Most solar conferences are powerpoint marathons, interrupted by coffee breaks and low-grade lunch food.
SolarTech forums don't settle for that. Except for maybe the food part.
These are not high-tech meetings with deep dives into Tellurium supplies – they are nitty-gritty forums for installers, utilities, and regulators to figure out how to bust through the roadblocks that prevent residential solar in the U.S. reaching wider and faster deployment (see California's Top Solar Cities).
SolarTech's charter is to effect change in the solar installation process – and the organization wants concrete results.
One of its stated goals is a 50 percent decrease in interconnection cycle time by 2012.
Another long-term aim of the SolarTech team is to define a plan to get to 3 gigawatts of PV by 2017.
Doug Payne, the driven Executive Director of SolarTech defines interconnection as "The point from the system being approved to final inspection, connection to the grid, and getting the benefits of net metering."
Some of the process changes that SolarTech is working on:
- Online applications and tools (shared, automated, with FAQs)

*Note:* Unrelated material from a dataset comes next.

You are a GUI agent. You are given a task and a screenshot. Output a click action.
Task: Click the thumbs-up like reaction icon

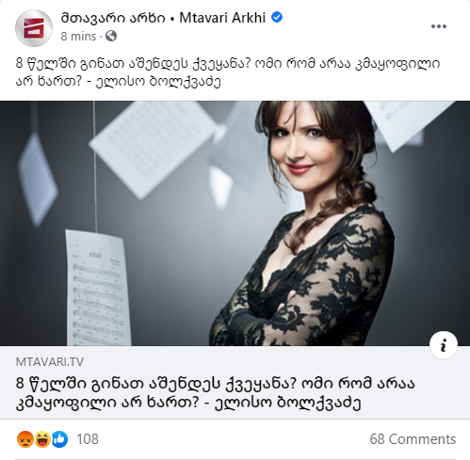tap(59, 439)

- Streamlining the application process (permitting process, fees, consistency, communications and usage info)
- Simplified meters (real-time delivery)
Peter Rive, the Co-Founder and COO of SolarCity had some good comments:
- "You don't get your margin until the interconnection and the rebate is provided. We will do anything to reduce that cycle time. The working capital requirements when you scale this are enormous. The industry is motivated and ready to invest time and effort to reduce cycle time."
- "You have to think of solar as a consumer product – and it's a freaking annoying product – you have to be home six or seven times during the course of the installation. It's more annoying than buying a house." (Both the Rive siblings are prone to cursing in public fora.)
But who owns this process? How does the solar industry implement these changes?
"The California Public Utilities Commission needs to own the process" according to a CEO I spoke with. He didn't want attribution so as not to anger the CPUC.